O meu primeiro trabalho, à jorna, foi na vindima da Quinta da Murta, no Cadaval. Acordava às 4h30 e na alvorada juntava-me aos homens e mulheres, para um dia de tesourada e carrego. Tinha 13 anos.
O motivo era ganhar uns cobres para comprar uma Semente (uma prancha de surf), mas dei por mim a sentir o contentamento de ter o retorno justo por conta de um trabalho honesto. Era trabalho pesado, se entendermos como tal acordar noite cerrada, sair a monte entre desconhecidos a cheirar a cebola num tractor a tresandar a caca de rato e terebintina, ainda noite gelada, andar agachado a cortar esgalhas, estraçalhar os dedos sem de que de nada valessem umas luvas de coiro, e acabar o dia cheio de dores e mazelas, refastelado numa velha banheira de esmalte caserna.
De então para cá, nunca mais parei de fazer o que quer que fosse para ter a mesada (ou a semanada) que nunca tive. Fui desde caddie, a vendedor de bolas de golfe apanhadas nos matos e silvas, nadador salvador, explicador de inglês, estafeta, e, aos 18 anos, estreei-me no Jornalismo como aprendiz de ilustres figuras como o Eduardo Miragaia, a Maria Augusta Silva, o Ferreira Fernandes e o Eurico de Barros para nomear só alguns. Tive a sorte de conhecer muito cedo o valor das palavras brio e tarimba. Eram horas infindas a ler jornais e revistas (antes do mundo virtual), a escrever à mão e à máquina, a andar no batente atrás de histórias, por vezes com incidentes violentos, por conta de entrevistados desavindos, e gente pouco interessada em ser confrontada com a verdade.

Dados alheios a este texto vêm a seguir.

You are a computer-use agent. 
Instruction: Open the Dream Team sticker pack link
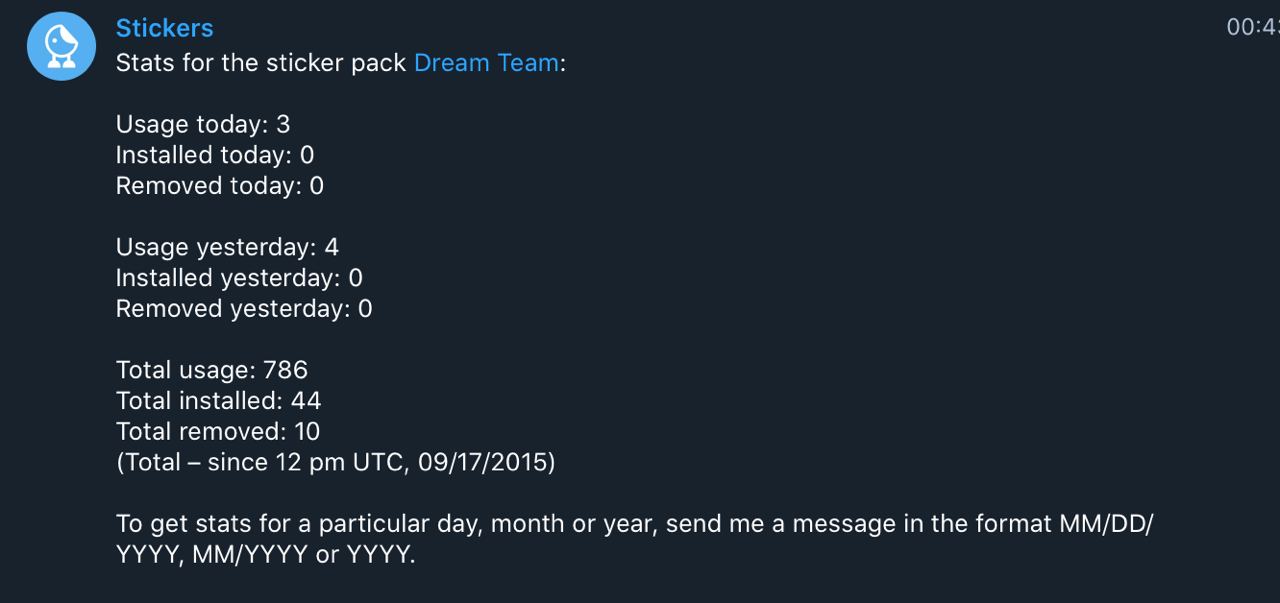[486, 63]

Nunca deixei o jornalismo como se abandona uma arte caduca, e hoje, 27 anos depois, sempre que há razões para contar uma história, é por este ofício que atalho.
Escrevo todos os dias, uma linha que seja, e por vezes, rasgo-a ou apago-a, por nada lhe sentir.
Acumulo há anos trabalhos para ganhar a vida, quase todos onde quadre a comunicação, seja o de guia, chófer, carregador de pianos ou o diabo a 7. Digo-o com orgulho de plebeu, sabendo como é injusto olhar para quem anda na estrada, a viajar e a escrever, sem ser a conduzir um TIR, achando ser esse ofício menor, sem lhe reconhecer seriedade, quando andar na rua, entre os homens, longe dos púlpitos dos inacessíveis, é o mais sério e fundo que um homem pode para saber como é duro para a maioria ganhar com honra a vida.